El coronel retirado Felipe Mercado calificó como un “adefesio” y un “mamarracho” el proyecto presentado por el Poder Ejecutivo para reformar la Caja Fiscal, al considerar que no soluciona el déficit del sistema previsional y perjudica tanto a los jubilados como al país.
Durante una entrevista con Radio Libre, Mercado sostuvo que la crisis de la Caja Fiscal no se origina en los jubilados ni en el nivel de aportes, sino en la falta histórica del aporte patronal del Estado y en la apropiación de fondos jubilatorios por parte del propio gobierno. Recordó que desde 1909 el Estado nunca realizó su contribución como empleador y que solo desde 2011 dejó de aportar más de US$ 4.300 millones al sistema.
El entrevistado también denunció que los fondos previsionales fueron utilizados en distintas coyunturas históricas —revoluciones, emergencias y conflictos bélicos— al no existir una caja diferenciada, lo que impidió la acumulación de reservas y convirtió al Estado en un “depositario infiel”.
Otro punto crítico señalado fue la baja rentabilidad de las inversiones realizadas desde 2003 por el Ministerio de Economía y Finanzas, que —según afirmó— promedian apenas un 6% anual y exponen a la Caja Fiscal a riesgos del sistema financiero nacional.

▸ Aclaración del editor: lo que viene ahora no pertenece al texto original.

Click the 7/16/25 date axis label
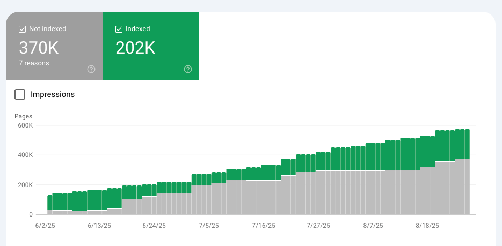502x246 pixels. (264, 226)
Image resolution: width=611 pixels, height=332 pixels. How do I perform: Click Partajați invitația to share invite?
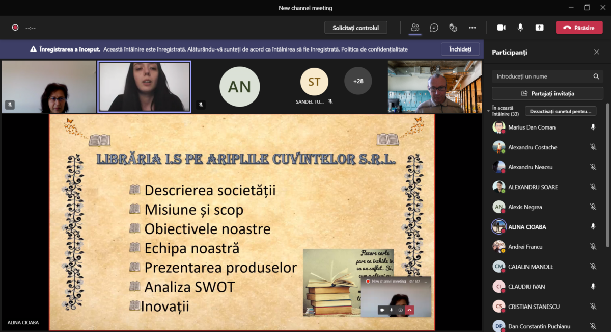(547, 93)
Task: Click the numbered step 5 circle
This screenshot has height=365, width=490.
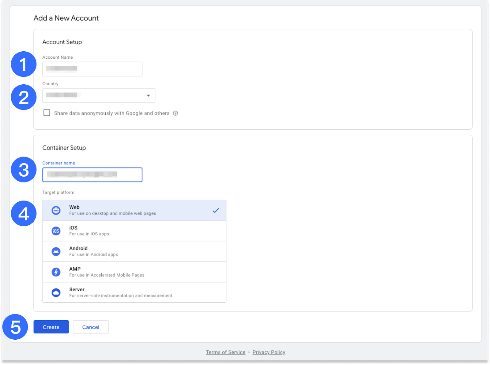Action: click(x=15, y=327)
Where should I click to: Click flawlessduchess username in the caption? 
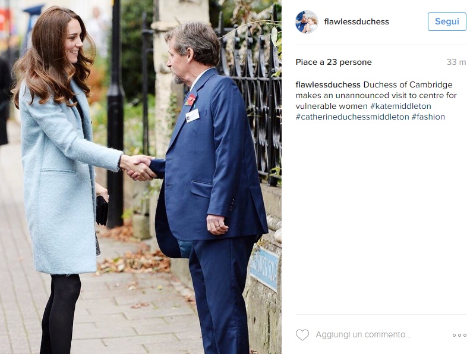click(328, 84)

Mercado advirtió además que el proyecto oficial viola el artículo 103 de la Constitución Nacional, que establece que la administración del sistema previsional debe estar a cargo de un ente autárquico integrado por aportantes y jubilados, y no por el Estado. Aclaró que el control sí corresponde a organismos públicos, pero no la administración directa de los fondos.
En ese contexto, rechazó los argumentos oficiales que atribuyen el déficit a jubilaciones tempranas o a la equiparación de haberes con los activos, recordando que este derecho está consagrado constitucionalmente para todos los jubilados del sector público.
Según explicó, actualmente los funcionarios públicos aportan el 16% de sus ingresos —uno de los porcentajes más altos a nivel internacional— mientras que el Estado aporta 0% como empleador. Aseguró que con un aporte patronal del 12% y una gestión profesional y transparente, la Caja Fiscal podría equilibrarse sin recurrir al Presupuesto General de la Nación.
Finalmente, propuso la creación de un ente autárquico con autoridades seleccionadas mediante criterios de idoneidad ética, técnica y académica, evaluadas por instituciones independientes, como la Universidad Nacional, para garantizar una administración honesta y eficiente. “El único responsable del déficit de la Caja Fiscal es el Ministerio de Economía”, concluyó.